◆ **Prompt**
Format the data below as a numbered list, leaving out any blank lines and omitting the pictures.

◆ **Material for this exercise**
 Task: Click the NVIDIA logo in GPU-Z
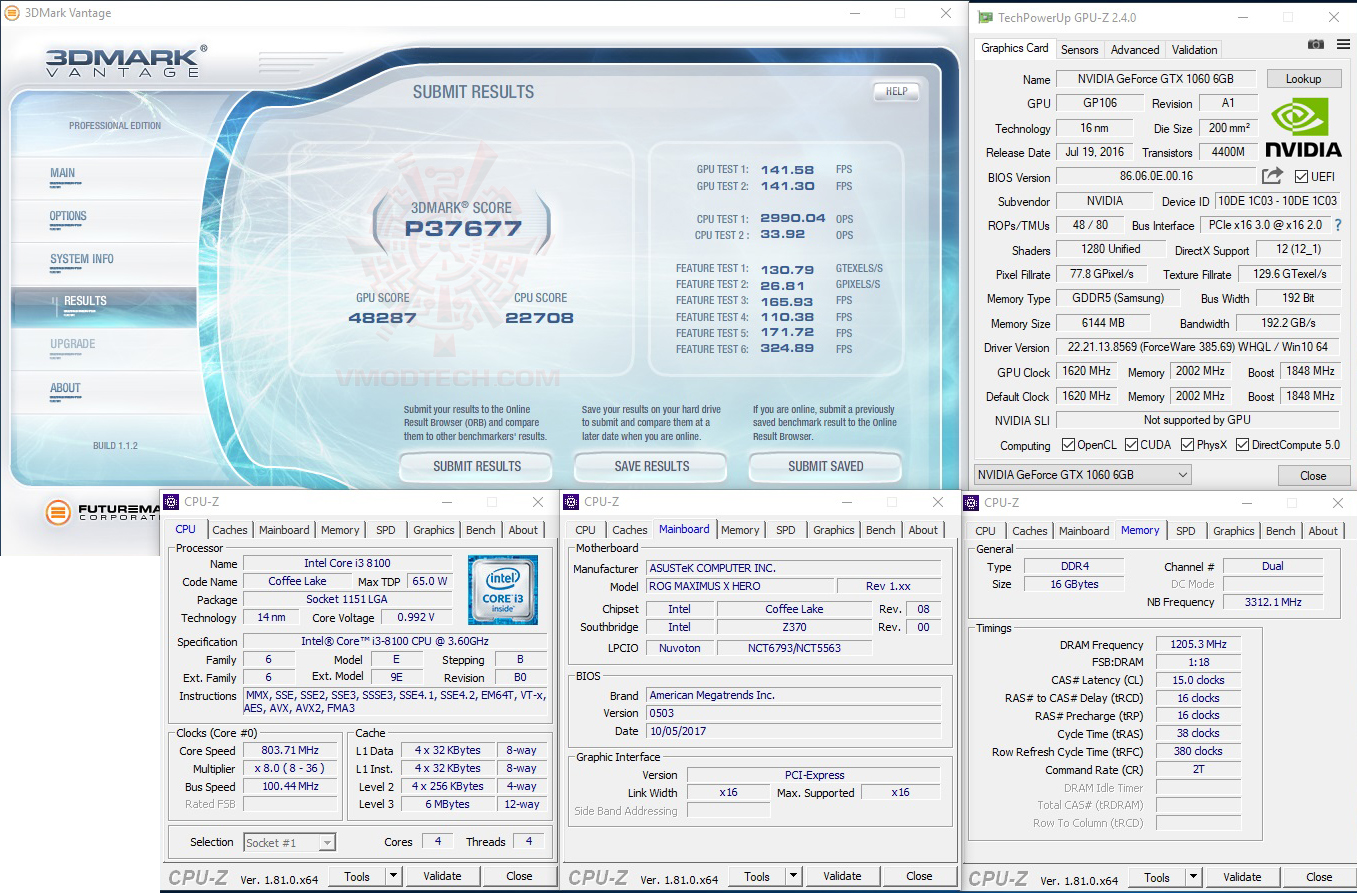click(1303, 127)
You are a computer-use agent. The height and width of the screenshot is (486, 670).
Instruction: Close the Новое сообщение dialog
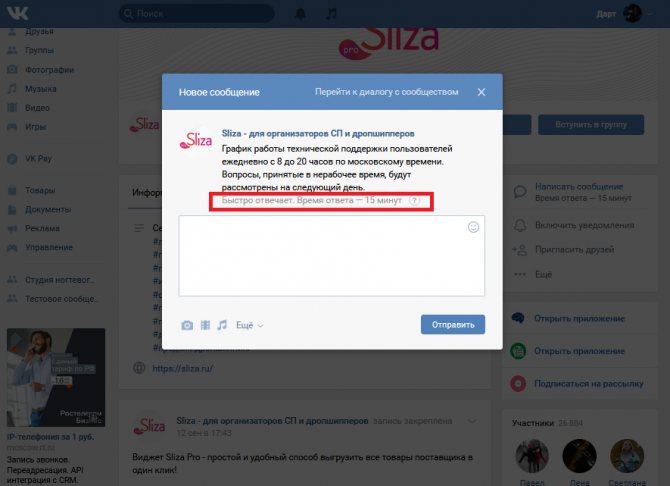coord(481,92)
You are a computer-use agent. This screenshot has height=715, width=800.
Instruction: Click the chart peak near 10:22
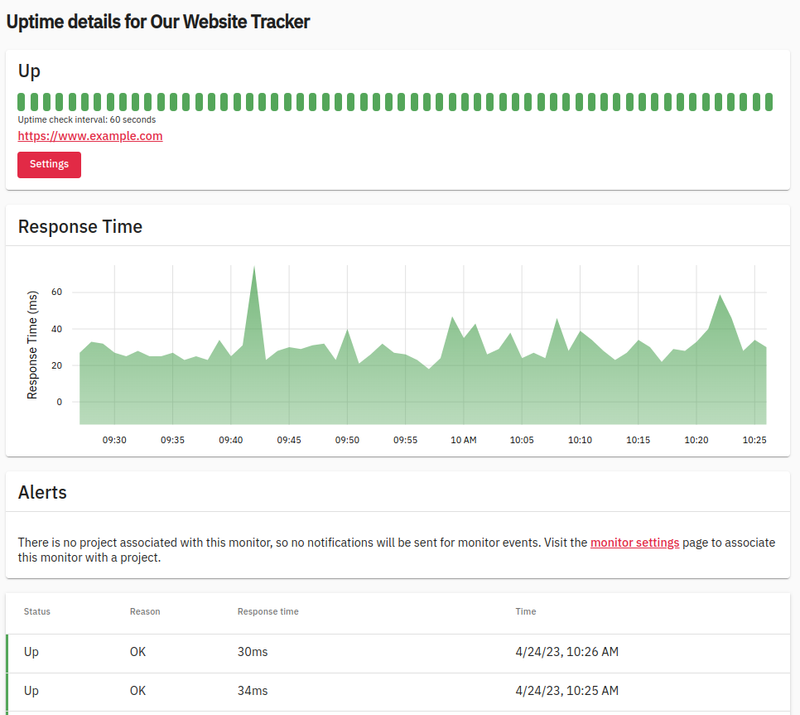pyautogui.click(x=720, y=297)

◆ **Task answer**
1.  Task: Click the NVIDIA logo in GPU-Z
2. click(1303, 127)
3. You are a computer-use agent. The height and width of the screenshot is (486, 670).
4. Instruction: Close the Новое сообщение dialog
5. coord(481,92)
6. You are a computer-use agent. This screenshot has height=715, width=800.
7. Instruction: Click the chart peak near 10:22
8. pyautogui.click(x=720, y=297)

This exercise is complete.